Will it be the one who from 2010-13 was one of the best defensive centers in the league? The guy who was the NBA's Defensive Player of the Year in 2012-13?
Or will it be the injury-plagued 7-footer who played a total of 96 out of 164 games from 2008-2010 and then only played 55 games last year?
Just like with Raymond Felton, the Mavs are hoping they can coax out the good version of Chandler.
Chandler's last season with the Knicks was a mess. His injuries slowed him down, but he also just didn't look himself. He didn't play with the same fire, and the back-line commander of the New York defense just wasn't the same.

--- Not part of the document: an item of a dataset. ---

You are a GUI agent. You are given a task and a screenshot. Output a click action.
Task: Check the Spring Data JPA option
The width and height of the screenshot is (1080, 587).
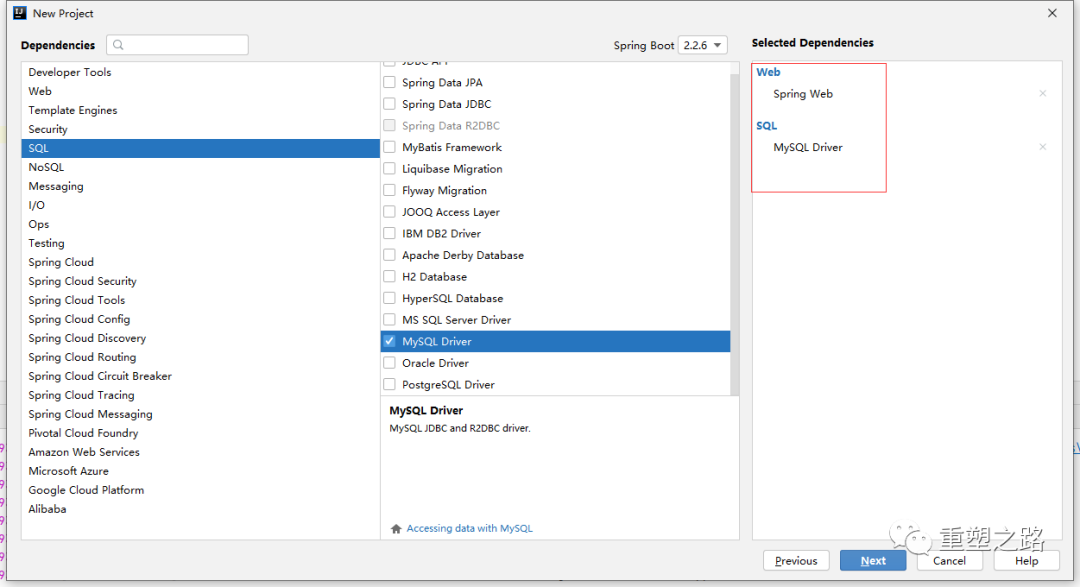point(390,83)

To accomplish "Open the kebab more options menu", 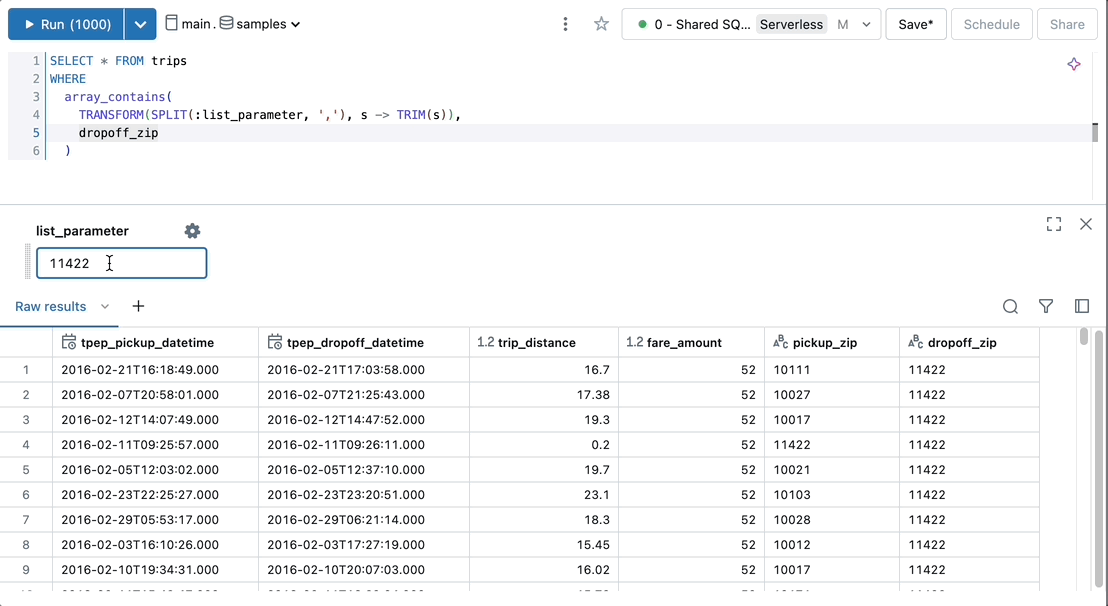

Maybe that Knicks situation was more messed up than we know, and maybe simply playing in Dallas will greatly help both Felton and Chandler. Tyson has had success in Dallas before, and the fans will welcome him with open arms. He'll be adored from day one, and that kind of support can do a lot for a player's psyche.
But then again, no amount of support can prevent him from getting injured.

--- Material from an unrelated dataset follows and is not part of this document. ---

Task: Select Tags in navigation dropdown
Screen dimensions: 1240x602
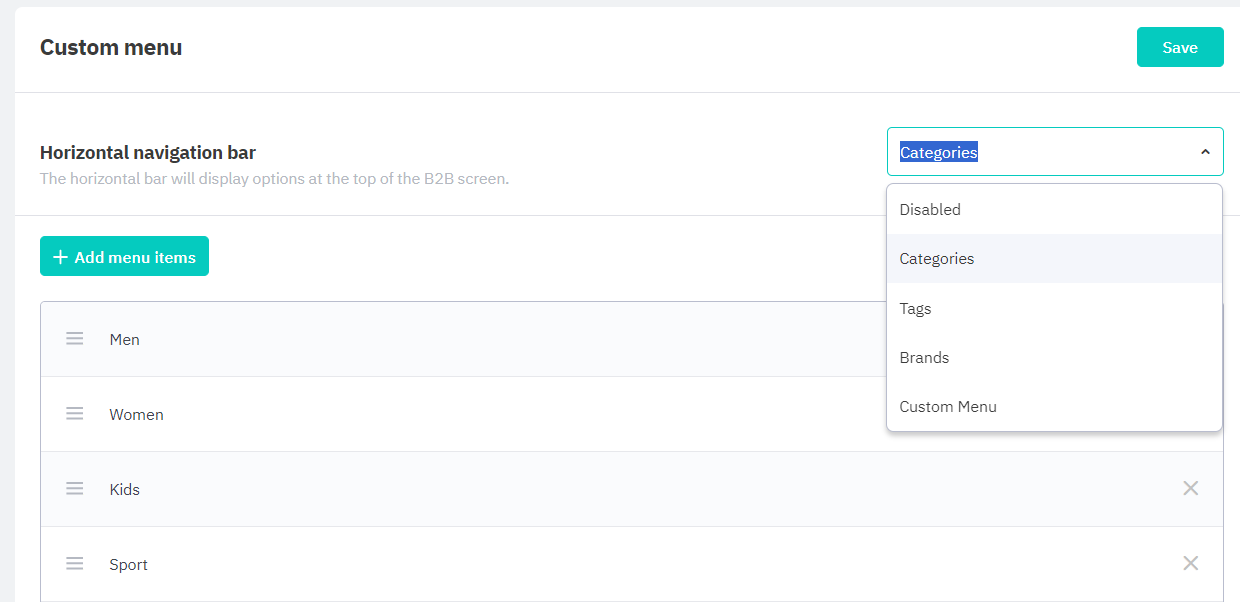Action: (915, 309)
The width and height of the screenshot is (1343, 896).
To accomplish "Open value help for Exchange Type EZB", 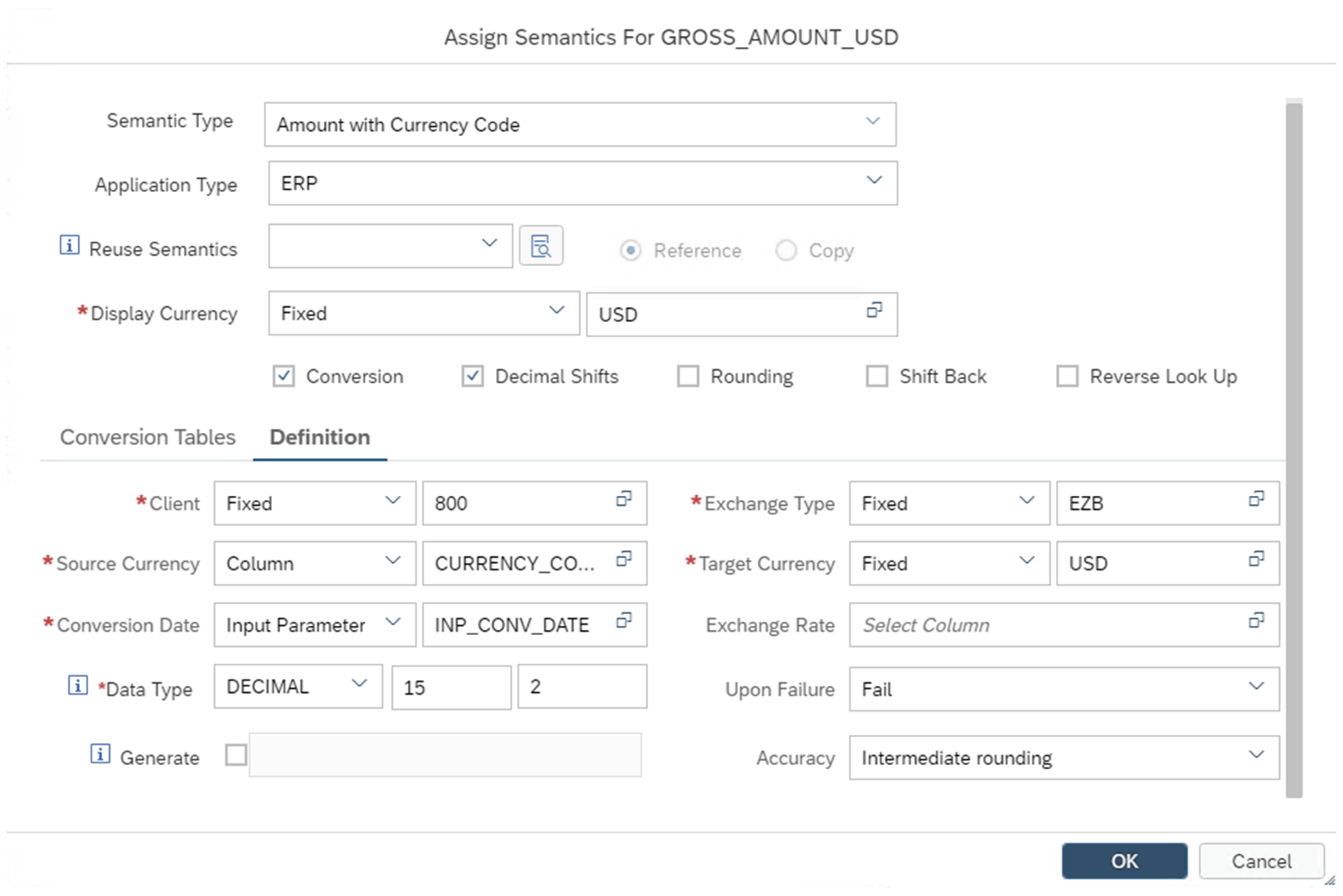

Dallas needs Chandler to be their rock in the middle, the big center who makes up for the defensive deficiencies of the rest of the team. If they have that, Chandler might be the second most important Maverick on the roster.
And if he's that defensive stalwart again, the Mavericks will be finishing much better than the eighth seed this year.
As a $46 million man, Chandler Parsons will be asked to do more than he ever has. In Houston he was the clear third option, and on some nights he wasn't even that. He was a key starter but sometimes was relegated to glorified role player.
In Dallas, he will be a primary offensive cog.
The Mavs will want him to do a lot of things. He'll be asked to create for others as well as himself. In other words, he will be one of the first options, something that didn't happen consistently in Houston.
In addition to his increased offensive responsibilities, Parsons will have to be Dallas' primary wing defender. Though this isn't his strong suit, he has the physical characteristics to do well with the task. And he's really Dallas' only option there too, as there isn't much of a backup plan.
What this all boils down to is that Parsons is taking a step up the NBA food chain. No longer will he be a supporting cast member. Now he's part of the main act.
And he has the skills to do very well there. His shooting-percentage line of 47/37/74 is good, he averaged nearly four assists per game and he's young enough at 25 that he can still take the next step. As an athletic 6'9" wing with only three years of NBA experience, he's still clearly making strides in the NBA.
And with Dirk on the decline, Parsons is coming in at the right time. He'll need to pick up any slack that Dirk's age and decreased minutes create.
All signs point towards Parsons being ready to take another step in his NBA career, and this Mavericks team is counting on that improvement.